- [Problem to solve] Please copy out the entries until you have copied the line that contains "Given: Click the DME1-003G22.R feature marker", beginning with the first line.

- [Study material]

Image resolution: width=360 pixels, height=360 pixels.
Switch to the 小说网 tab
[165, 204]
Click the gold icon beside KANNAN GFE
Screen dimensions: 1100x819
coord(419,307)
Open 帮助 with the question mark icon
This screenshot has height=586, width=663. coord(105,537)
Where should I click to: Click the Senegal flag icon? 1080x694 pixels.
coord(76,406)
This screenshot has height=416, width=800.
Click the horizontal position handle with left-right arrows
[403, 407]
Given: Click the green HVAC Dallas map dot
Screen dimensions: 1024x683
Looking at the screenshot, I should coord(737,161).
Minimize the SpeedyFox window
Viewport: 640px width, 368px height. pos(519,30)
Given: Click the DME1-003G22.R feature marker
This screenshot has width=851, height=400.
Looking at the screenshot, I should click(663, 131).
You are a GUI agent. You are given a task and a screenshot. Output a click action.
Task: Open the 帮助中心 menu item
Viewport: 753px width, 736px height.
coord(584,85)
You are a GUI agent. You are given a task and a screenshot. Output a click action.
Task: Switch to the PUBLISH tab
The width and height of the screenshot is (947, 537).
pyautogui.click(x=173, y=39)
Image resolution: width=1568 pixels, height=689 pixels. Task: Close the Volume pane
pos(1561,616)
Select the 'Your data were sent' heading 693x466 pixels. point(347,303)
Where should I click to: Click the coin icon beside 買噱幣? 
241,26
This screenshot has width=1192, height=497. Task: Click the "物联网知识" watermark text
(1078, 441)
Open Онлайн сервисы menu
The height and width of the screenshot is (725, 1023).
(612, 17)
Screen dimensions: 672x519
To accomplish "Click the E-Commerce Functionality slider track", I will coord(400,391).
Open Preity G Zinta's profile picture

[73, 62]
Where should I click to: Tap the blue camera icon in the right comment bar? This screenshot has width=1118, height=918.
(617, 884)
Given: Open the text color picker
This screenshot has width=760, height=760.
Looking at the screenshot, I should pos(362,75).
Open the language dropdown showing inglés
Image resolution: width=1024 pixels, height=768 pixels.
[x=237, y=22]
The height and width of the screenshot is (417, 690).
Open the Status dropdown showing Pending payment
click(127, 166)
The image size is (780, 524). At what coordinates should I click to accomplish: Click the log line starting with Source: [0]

- [Answer to this exercise]
Image resolution: width=360 pixels, height=360 pixels.
Switch to the 小说网 tab
[165, 204]
Click the gold icon beside KANNAN GFE
Screen dimensions: 1100x819
coord(419,307)
Open 帮助 with the question mark icon
This screenshot has height=586, width=663. coord(105,537)
Where should I click to: Click the Senegal flag icon? 1080x694 pixels.
coord(76,406)
This screenshot has height=416, width=800.
Click the horizontal position handle with left-right arrows
[403, 407]
Given: Click the green HVAC Dallas map dot
Screen dimensions: 1024x683
Looking at the screenshot, I should coord(737,161).
Minimize the SpeedyFox window
Viewport: 640px width, 368px height. pos(519,30)
Given: Click the DME1-003G22.R feature marker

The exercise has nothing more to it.